═════ RECORDS FOR PROCESSING

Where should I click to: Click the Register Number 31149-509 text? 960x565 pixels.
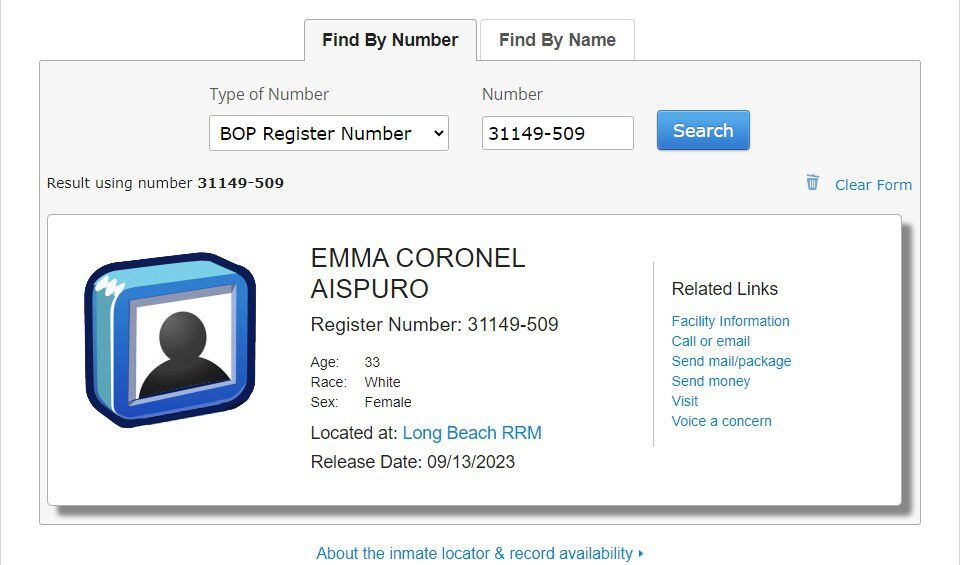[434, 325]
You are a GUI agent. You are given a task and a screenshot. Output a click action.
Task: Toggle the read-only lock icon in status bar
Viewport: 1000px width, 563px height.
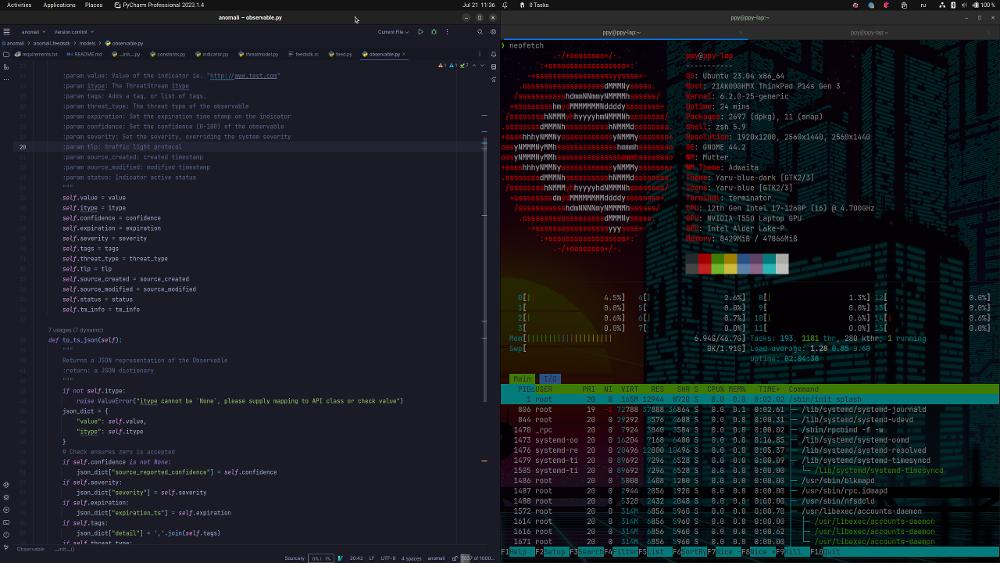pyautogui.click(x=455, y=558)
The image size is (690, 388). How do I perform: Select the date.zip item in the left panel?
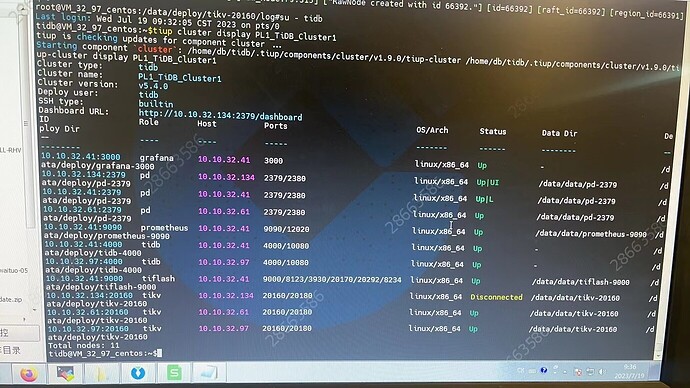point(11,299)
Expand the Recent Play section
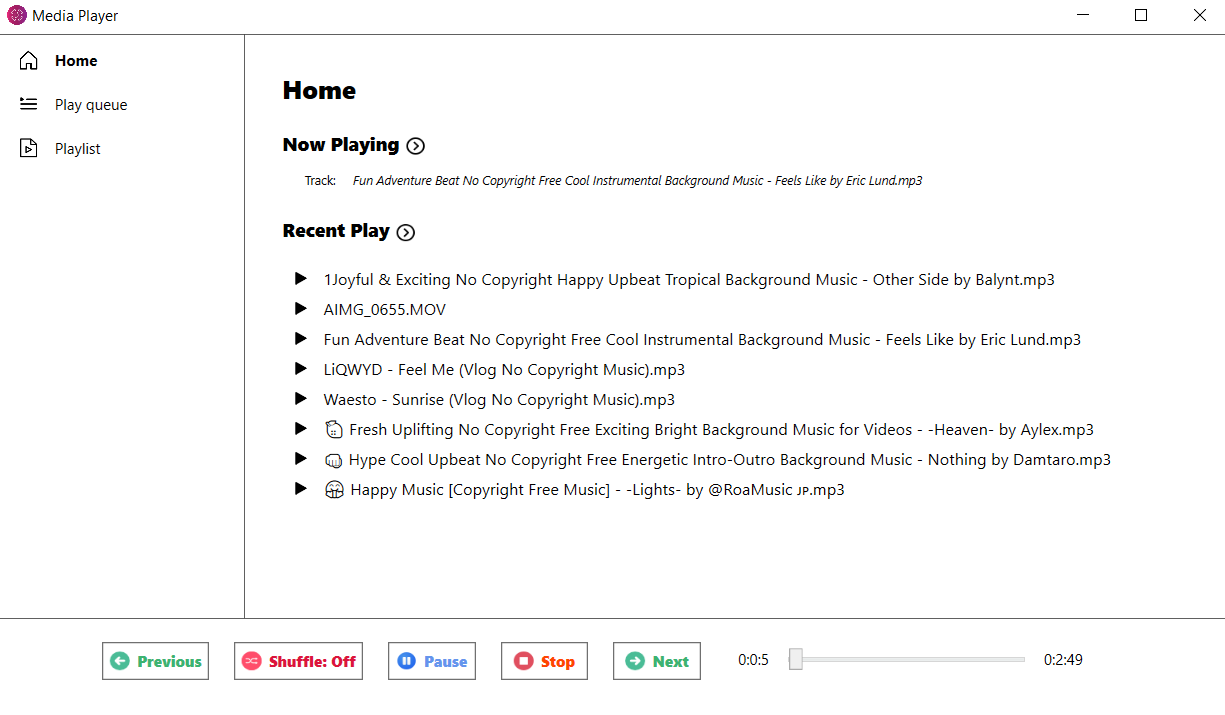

══════════

EXERCISE INSTRUCTIONS :: A faithful, word-for-word copy of the data is needed; the pictures should not appear in it.

EXPECTED ANSWER ::
Where should I click to: Click the Register Number 31149-509 text? 960x565 pixels.
[434, 325]
You are a GUI agent. You are given a task and a screenshot. Output a click action.
Task: Toggle the read-only lock icon in status bar
Viewport: 1000px width, 563px height.
pyautogui.click(x=455, y=558)
The image size is (690, 388). How do I perform: Select the date.zip item in the left panel?
point(11,299)
Expand the Recent Play section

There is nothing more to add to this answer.